The boat was entering what seemed a heaving sea, the waters lifting into dangerous billows, and tossing our craft with unmitigated rudeness, until it became almost impossible to retain a level footing. But the appearance of these rapids was different from what we had been led to expect. The frightful aspect of danger, the rapid down-hill plunge of the boat, and all the fear-inspiring adornments of the guide-books, while they might be visible from the shore, did not appear to those on the deck. Apparently the boat was fixed in the heart of a watery turmoil, her onward motion lost in her various upward and sidelong movements, while as for fear, its only evidence lay in little shrieks full of laughter, as the equilibrium of the craft was suddenly destroyed.

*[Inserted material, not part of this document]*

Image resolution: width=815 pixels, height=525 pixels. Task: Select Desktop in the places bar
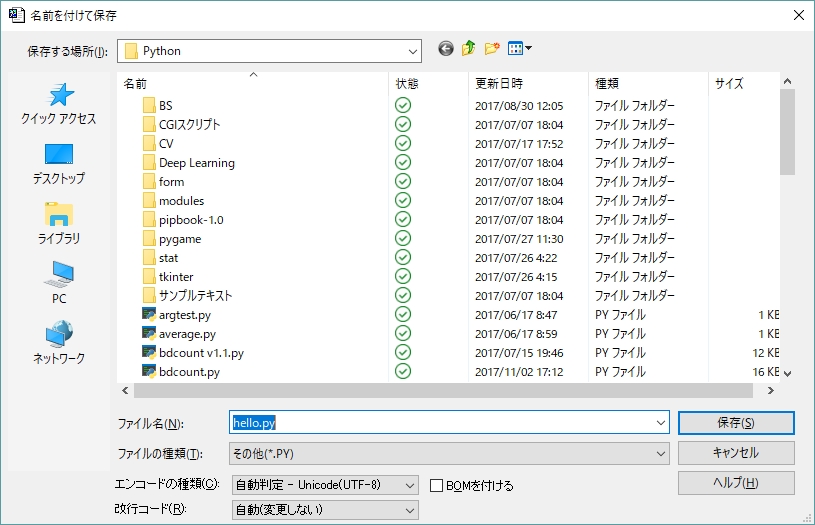click(59, 164)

Five minutes or so of this experience carried us through the perilous portion of the great rapid, and brought us into safe waters again. The St. Lawrence has various other rapids between the Long Sault and Montreal, differing in appearance, some of them being, as far as the eye can reach, a succession of crossing and tumbling waves, which give the boat unexpected little heaves, and appear like the waves of a tossing sea. Here the water plunges rapidly down a narrow throat between two islands, there it curves round a rocky shore, on which it breaks in ocean-like billows. But the only point where danger becomes apparent to untrained eyes is at the La Chine Rapids, near Montreal, where the river runs through a narrow foaming channel between two long ridges of rock, over which the water tumbles with a terrible suggestion of peril.

The peak of Montreal mountain has been long visible, and now we rapidly approach the long line of Victoria bridge, the great pride of Canadian engineering. Under this we glide with a gymnast at the mast-head, whose erected feet seem nearly to touch the bridge; and in a short time we round in to the wharf and are ashore in the largest city of Canada.